No. I mean Unicode encoding, which defines the range 0-0x10ffff.
Are you telling me that that isn't an encoding?

In your terminology, perhaps I want to say, "let's use Unicode
codepoints".

But logically (to me) _that_ _is_ a certain encoding. Weird
terminology.

> If you do mean we shall store Unicode codepoints, we should decide how
> wide will they be.

21 bits, which probably will mean 32 bits.

>  Currently, wchar_t is a 16-bit data type, which is
> enough only for the BMP.  Personally, I think that supporting the BMP
> is good enough for us, but if we decide otherwise, we will have to go

I disagree.

> for a wider type (an incompatible change).

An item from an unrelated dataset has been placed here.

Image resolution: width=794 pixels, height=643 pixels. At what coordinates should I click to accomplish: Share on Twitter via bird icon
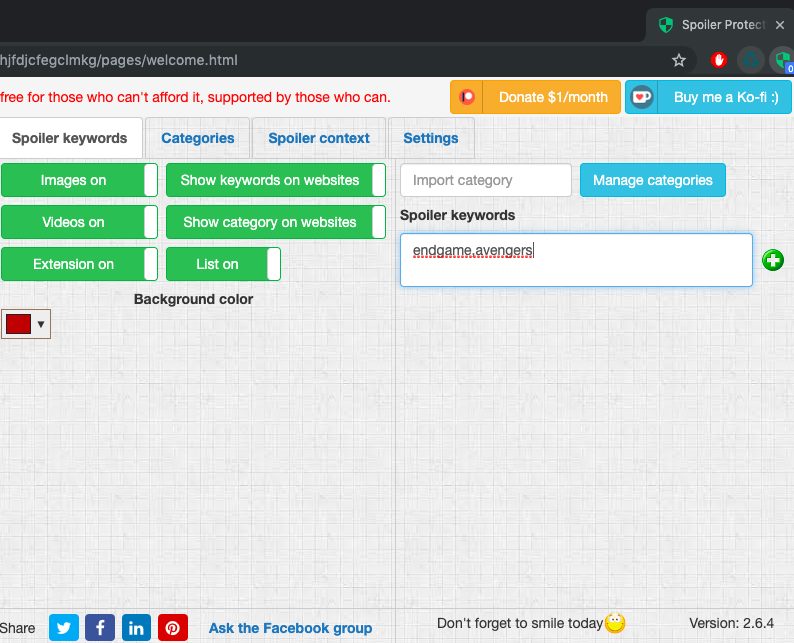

Obviously, given the incorrect choice today.

Either we do this properly. Or we don't do it at all.

...
> > Now if those functions (isw*()) should return different results
> > depending on locale, the sizes explode. So I hope not.
> 
> Download the Unicode character database from the above Web site and
> look there.  I don't think the locale changes anything, but I might be
> wrong.

Well, if my locale is English, is Arabic or Chinese characters
printable? They might be, but I'm not sure that my hardware and/or OS
will be able to show them to me. So should iswprint() tell me 1 or 0?
I. e. is those functions reporting the abstract idea of the character
or the system's possibility?

Hohum, writing that made me look up iswprint() in the standard. Then
my eyes fell upon iswpunct() which description says "... tests for any
printing wide character that is one of a locale-specific set of
punctuation wide characters...". So at least some of those functions
_are_ locale-dependent. Actually, almost the only one of those isw*()
that doesn't mention locale-specific is iswprint()!

Sooooo, that seems to imply not only will the tables and/or functions
be huge, there will be an endless amount of them as well.

Or do we get away from locale-specificness by using Unicode?


Right,

						MartinS